Father had walked on ahead. He started calling to us. We struggled through buckthorn and made our way around some massive, mossy boulders before eventually catching up with him. He was standing near a strange structure covered with brambles. We could make out four massive, smoothly hewn rocks standing upright, with a fifth over the top of them like a roof. It was some sort of stone house. In one of the sides an opening had been cut, but it was so small that even I couldn’t squeeze through it. There were several other such stone structures nearby.

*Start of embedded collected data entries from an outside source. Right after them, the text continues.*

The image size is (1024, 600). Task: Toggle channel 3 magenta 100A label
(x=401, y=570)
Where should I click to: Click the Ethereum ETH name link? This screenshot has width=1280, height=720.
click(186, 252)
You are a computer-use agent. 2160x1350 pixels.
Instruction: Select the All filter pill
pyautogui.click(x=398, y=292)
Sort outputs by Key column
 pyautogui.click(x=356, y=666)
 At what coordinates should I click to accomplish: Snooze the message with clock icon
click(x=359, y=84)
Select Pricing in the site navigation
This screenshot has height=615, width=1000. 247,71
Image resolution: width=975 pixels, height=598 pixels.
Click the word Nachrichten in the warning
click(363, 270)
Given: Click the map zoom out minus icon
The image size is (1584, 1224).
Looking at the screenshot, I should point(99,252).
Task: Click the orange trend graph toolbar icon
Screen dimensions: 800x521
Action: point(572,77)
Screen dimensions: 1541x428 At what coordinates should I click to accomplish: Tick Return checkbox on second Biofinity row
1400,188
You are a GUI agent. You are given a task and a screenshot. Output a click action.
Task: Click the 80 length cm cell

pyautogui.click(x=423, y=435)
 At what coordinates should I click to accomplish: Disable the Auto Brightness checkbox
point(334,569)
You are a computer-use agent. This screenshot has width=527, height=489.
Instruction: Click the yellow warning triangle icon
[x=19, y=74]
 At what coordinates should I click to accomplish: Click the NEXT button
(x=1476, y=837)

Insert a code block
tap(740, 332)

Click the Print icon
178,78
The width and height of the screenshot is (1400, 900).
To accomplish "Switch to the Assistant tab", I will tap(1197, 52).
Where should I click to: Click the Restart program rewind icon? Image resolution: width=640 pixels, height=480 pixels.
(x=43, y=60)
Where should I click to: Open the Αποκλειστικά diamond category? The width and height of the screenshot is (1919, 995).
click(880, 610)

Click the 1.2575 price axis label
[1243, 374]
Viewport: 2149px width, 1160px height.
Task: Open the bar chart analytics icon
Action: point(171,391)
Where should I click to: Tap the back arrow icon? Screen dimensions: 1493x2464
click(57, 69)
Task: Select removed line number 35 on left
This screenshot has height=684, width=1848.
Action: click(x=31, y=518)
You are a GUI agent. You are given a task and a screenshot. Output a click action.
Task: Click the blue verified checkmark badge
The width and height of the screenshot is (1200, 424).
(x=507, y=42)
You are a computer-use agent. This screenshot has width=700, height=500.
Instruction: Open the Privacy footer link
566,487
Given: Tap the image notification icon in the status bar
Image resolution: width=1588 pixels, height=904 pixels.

‘They’re dolmens,’ said my father. ‘Ancient tombs of the Scythians. But then again, maybe they weren’t tombs. Scholars still aren’t certain who built these dolmens, why they built them, or even how.’
I was certain that these dolmens were the homes of a long extinct race of dwarflike people. But I didn’t say that to my father. Borya was with us, and I knew he’d laugh at me. We returned to Gelendzhik burnt by the sun and drunk with fatigue and forest air. I fell asleep, yet through my slumber I could feel the hot air on my body and heard the distant roar of the sea.
After that I imagined that I was the owner of yet another magnificent land – the Caucasus. I lost myself in Lermontov, in the fierce mountain tribesmen, in Shamil.fn1 Once again, Mama began to worry.
Now, as a grown man, I recall my childhood enthusiasms with gratitude. They taught me a lot. What’s more, I never was one of those overly excited little boys, loud and spittle-mouthed and disturbing everyone’s peace. No, I was quite shy and kept my passions to myself.